Сам Рахманинов постоянно колебался между разными своими призваниями, и когда сочинял музыку, не мог концертировать, а дирижируя, не выступал одновременно или редко и мало выступал в качестве пианиста, и наоборот. Однажды даже на вопрос: "Не вредит ли Рахманинов-пианист Рахманинову-композитору?" он ответил утвердительно: "Очень вредит" (247, 125). Но в то же время исполнительская деятельность Рахманинова несомненно в значительной мере стимулировала и оплодотворяла его творчество, а в рахманиновском пианизме отчетливо проявлялись черты композиторского мышления. Асафьев справедливо подчеркивает цельность облика Рахманинова, в котором творческое и интерпретаторское начала были нераздельно слиты воедино: "Такова была природа композитора, что произведения его создавались в одновременности как созерцание и действенное артистическое воспроизведение в одном лице, когда записанное становится лишь материалом для исполнителя-скульптора" (25, 298).
Можно утверждать, что Рахманинов не внес бы такого богатого и яркого вклада в развитие фортепианной литературы, если бы не обладал поразительным по мощи и своеобразию пианистическим дарованием. Тот же чеканный упругий ритм в сочетании с певучестью, "вокальностью", та же скульптурная лепка фразы, богатая и разнообразная "регистровка", которые были свойственны исполнительской манере Рахманинова-пианиста, в скрытом виде содержатся в нотной записи его сочинений.

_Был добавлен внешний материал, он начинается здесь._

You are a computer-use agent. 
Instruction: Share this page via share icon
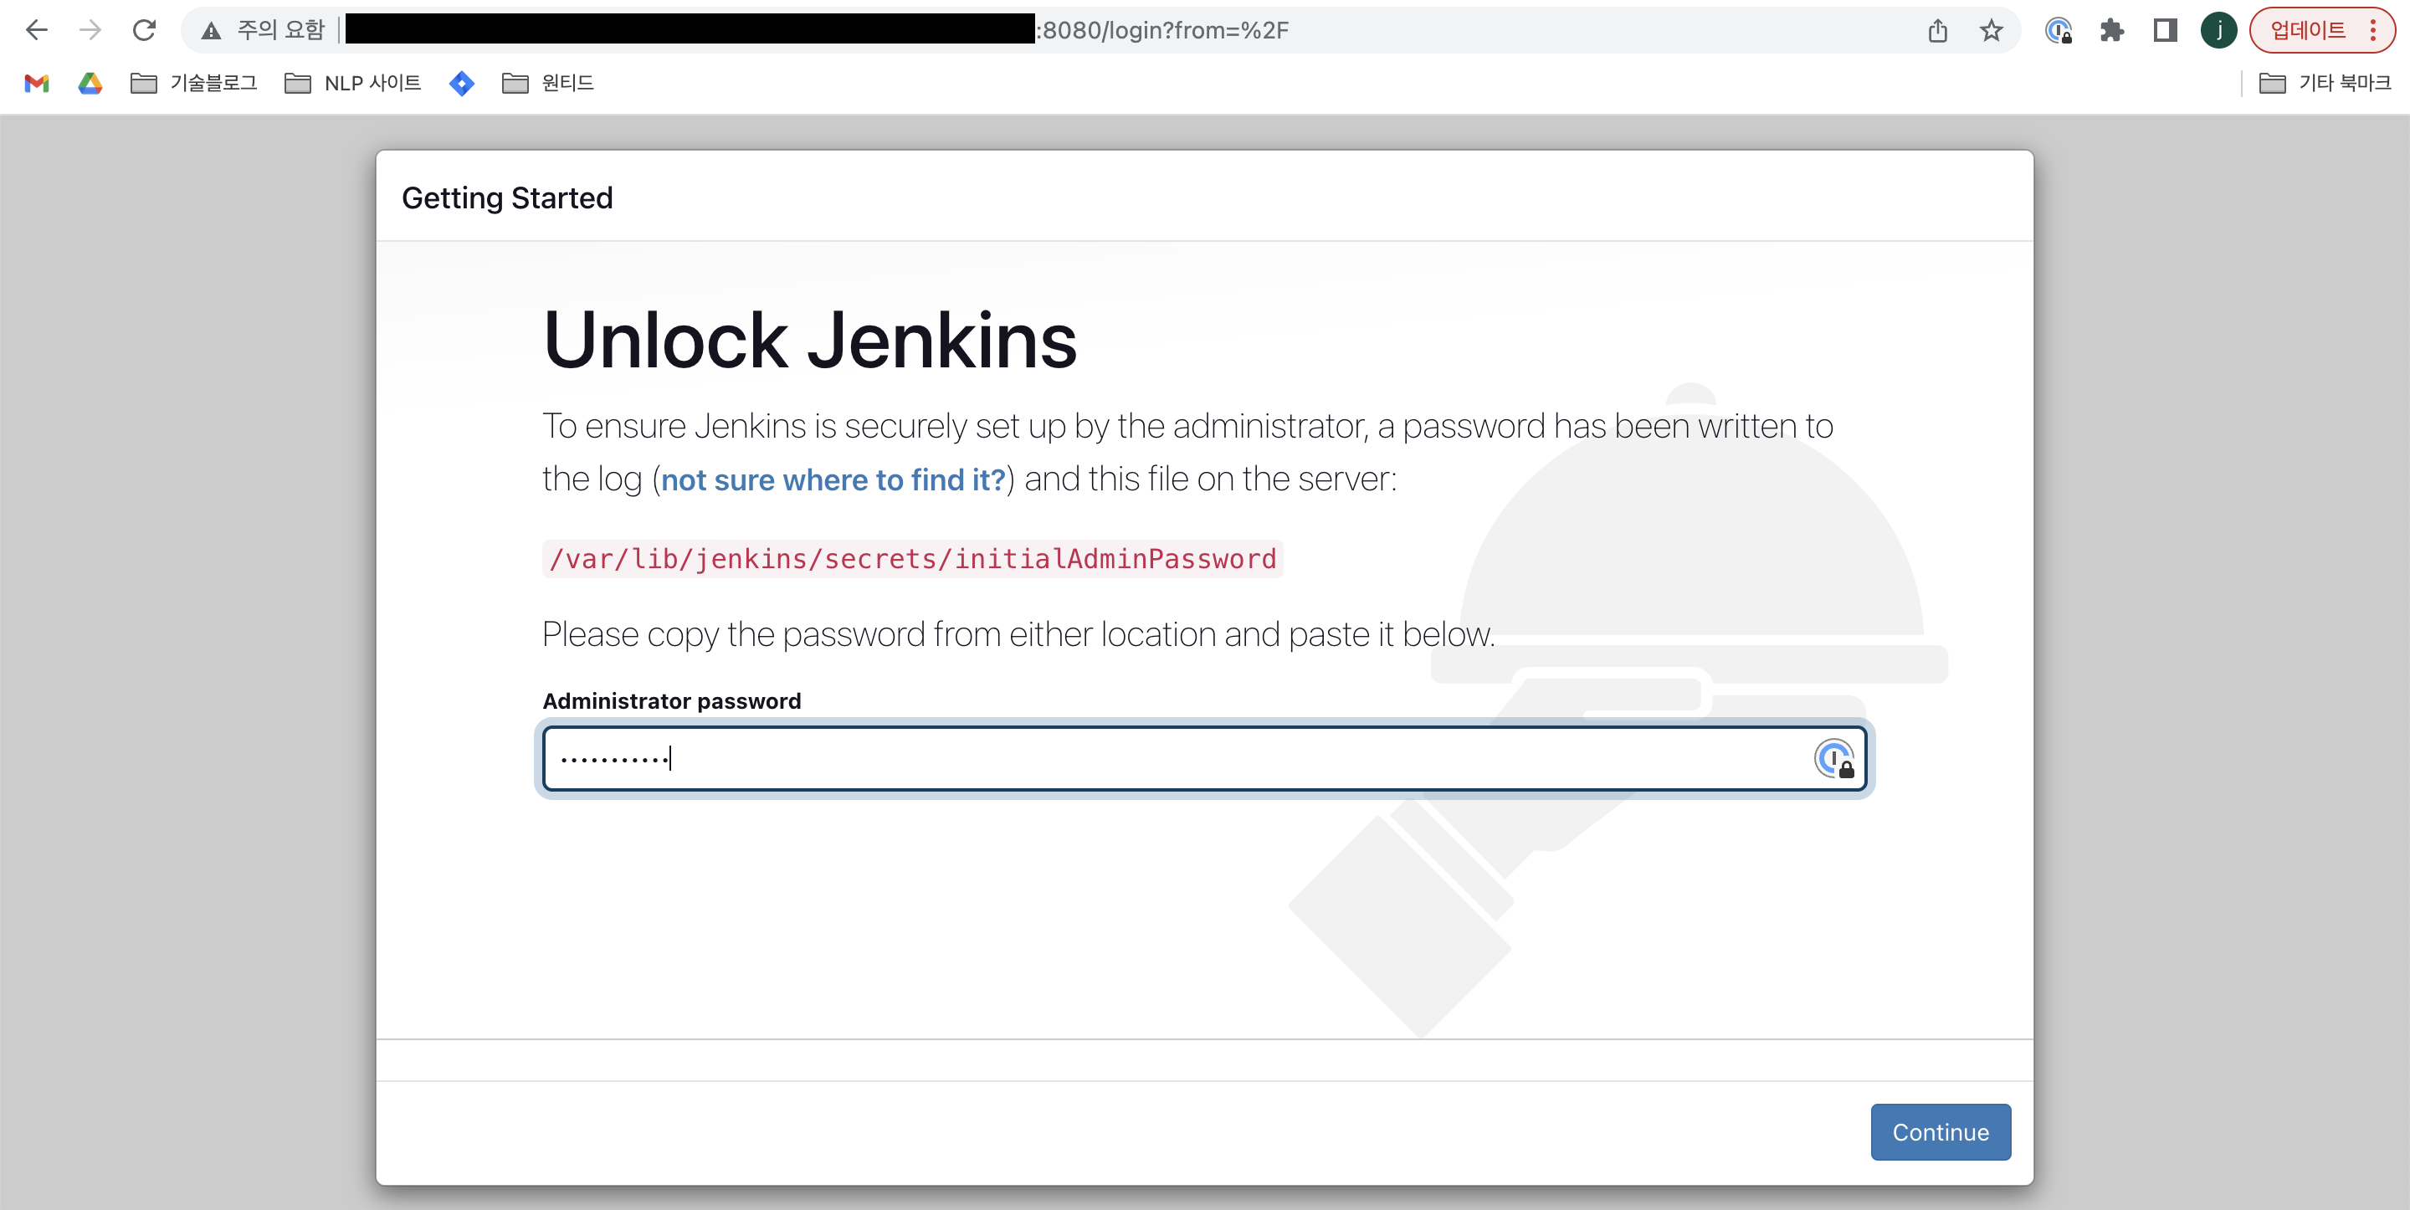[x=1938, y=31]
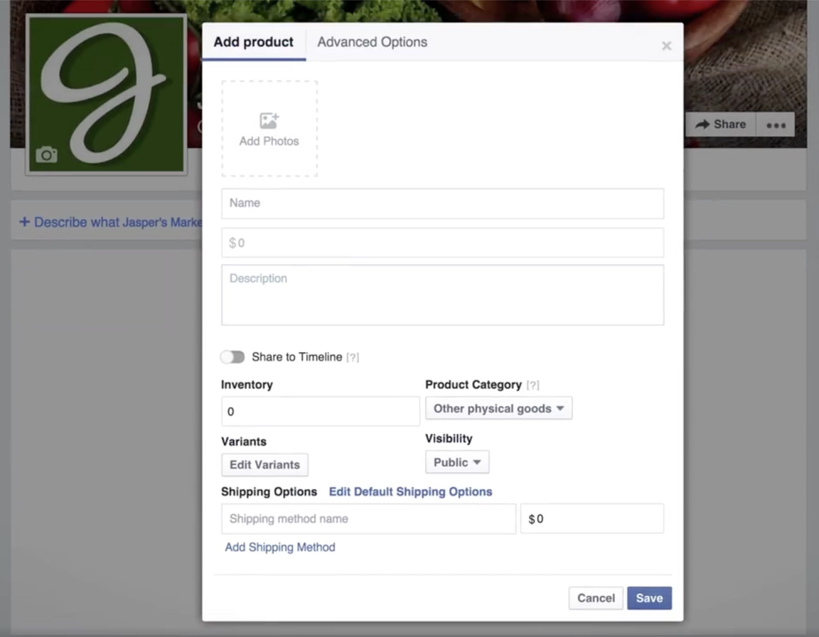
Task: Click the Cancel button
Action: (x=596, y=598)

Для характеристики одной из главных особенностей рахманиновского фортепианного творчества Д. В. Житомирский вводит понятие "концертности", не ограничивая его рамками лишь собственно концертного жанра. Концертность понимается им как качество противоположное камерности с присущей ей детализированностью музыкального письма. "...В сфере концертности, - замечает исследователь, - обычно полнее проявляет себя непосредственно чувственное начало. Это обусловливается отчасти тем, что концертность неотделима от индивидуально-артистической стихии" (107, 83). Отсюда проистекает и тяготение к широкой, порой несколько лапидарной манере изложения, известной декоративности и подчеркнутому ораторскому пафосу. При таком понимании концертности можно обнаружить ее признаки не только в крупных симфонизированных рахманиновских композициях для фортепиано с оркестром, но и во многих его фортепианных пьесах малой формы.